We hypothesise that dysfunction in CDKL5-dependent protein phosphorylation underpins presynaptic dysfunction and contributes to CDD.
The project aims to
1) Identify and validate new presynaptic CDKL5 substrates
2) Confirm their role in SV endocytosis
3) Link SV endocytosis dysfunction to behavioural phenotypes in CDKL5 knockout animals
Aim 1) Presynaptic CDKL5 substrates will be identified using a phospho-proteomic screen of synaptosomes prepared from both (resting and stimulated) wild-type and CDKL5 knockout hippocampal neuronal cultures. The altered phosphorylation status of three candidates (selected on known roles in SV recycling) will be validated using either custom-made phospho-specific antibodies or immunoprecipitation of candidates and probing with anti-Ser/Thr antibodies.
Aim 2) Molecular replacement experiments will be performed via shRNA-mediated depletion of the endogenous candidate and co-expression of exogenous phospho-null or –mimetic forms. These will be performed in both wild-type and CDKL5 knockout neurons to determine whether occlusion or rescue of the endocytosis phenotype occurs.

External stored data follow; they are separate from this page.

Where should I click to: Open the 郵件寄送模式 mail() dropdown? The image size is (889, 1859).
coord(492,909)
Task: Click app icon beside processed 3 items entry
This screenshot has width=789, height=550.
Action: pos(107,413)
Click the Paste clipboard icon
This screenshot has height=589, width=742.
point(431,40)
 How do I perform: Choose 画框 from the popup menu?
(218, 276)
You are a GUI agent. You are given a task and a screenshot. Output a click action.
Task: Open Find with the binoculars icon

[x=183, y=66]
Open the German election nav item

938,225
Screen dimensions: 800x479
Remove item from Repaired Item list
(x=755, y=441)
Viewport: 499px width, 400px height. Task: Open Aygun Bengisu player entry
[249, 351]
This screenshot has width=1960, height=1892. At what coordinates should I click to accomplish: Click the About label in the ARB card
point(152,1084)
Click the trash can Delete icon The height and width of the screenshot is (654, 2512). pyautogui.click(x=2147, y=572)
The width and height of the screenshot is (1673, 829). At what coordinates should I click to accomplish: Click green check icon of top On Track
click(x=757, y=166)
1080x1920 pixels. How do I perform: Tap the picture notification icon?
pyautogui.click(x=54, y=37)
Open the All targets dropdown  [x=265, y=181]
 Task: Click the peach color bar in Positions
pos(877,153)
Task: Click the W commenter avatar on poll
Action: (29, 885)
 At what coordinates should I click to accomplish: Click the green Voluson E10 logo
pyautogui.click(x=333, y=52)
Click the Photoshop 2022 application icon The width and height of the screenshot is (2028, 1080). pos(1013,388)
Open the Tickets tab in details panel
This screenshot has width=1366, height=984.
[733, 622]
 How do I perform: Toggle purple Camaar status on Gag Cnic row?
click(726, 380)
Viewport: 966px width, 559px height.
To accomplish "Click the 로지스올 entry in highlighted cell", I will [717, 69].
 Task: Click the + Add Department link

The student will have the option of performing GST-pull downs from nerve terminal lysates using phospho-null and –mimetic candidates to determine the consequence of CDKL5 phosphorylation on its molecular interactions.
Aim 3) The student will choose to investigate the effect of manipulation of the substrate phosphorylation status on either neurotransmission (using slice electrophysiology) or behaviour (active place avoidance test) via viral delivery of phospho-null and –mimetic forms of the candidate into the hippocampus of either wild-type or CDKL5 knockout rats.
Specific branch points will be present to allow the student scope to develop the project direction. It also has a range of contingencies. If aim1 is negative, specific endocytosis proteins with CDKL5 consensus sites (RPXS) (3) will be investigated. If aim 2 is negative, the ability of an endocytosis accelerator (maxipost, unpublished) to correct defects in CDKL5 knockout neurons will be determined. The effect of this drug in primary neuronal culture, neurotransmission / behaviour will then be examined.
This will provide the student with training in a palette of state-of-the-art molecular neuroscience techniques to determine the role of a key epilepsy gene, CDKL5, in synaptic and circuit function.
References
1. Bonnycastle K, Davenport EC, Cousin MA. Presynaptic dysfunction in neurodevelopmental disorders: Insights from the synaptic vesicle life cycle. Journal of neurochemistry. 2020.
2. Sekiguchi M, Katayama S, Hatano N, Shigeri Y, Sueyoshi N, Kameshita I. Identification of amphiphysin 1 as an endogenous substrate for CDKL5, a protein kinase associated with X-linked neurodevelopmental disorder. Archives of biochemistry and biophysics. 2013;535(2):257-67.
3. Baltussen LL, Negraes PD, Silvestre M, Claxton S, Moeskops M, Christodoulou E, et al. Chemical genetic identification of CDKL5 substrates reveals its role in neuronal microtubule dynamics. The EMBO journal. 2018;37(24).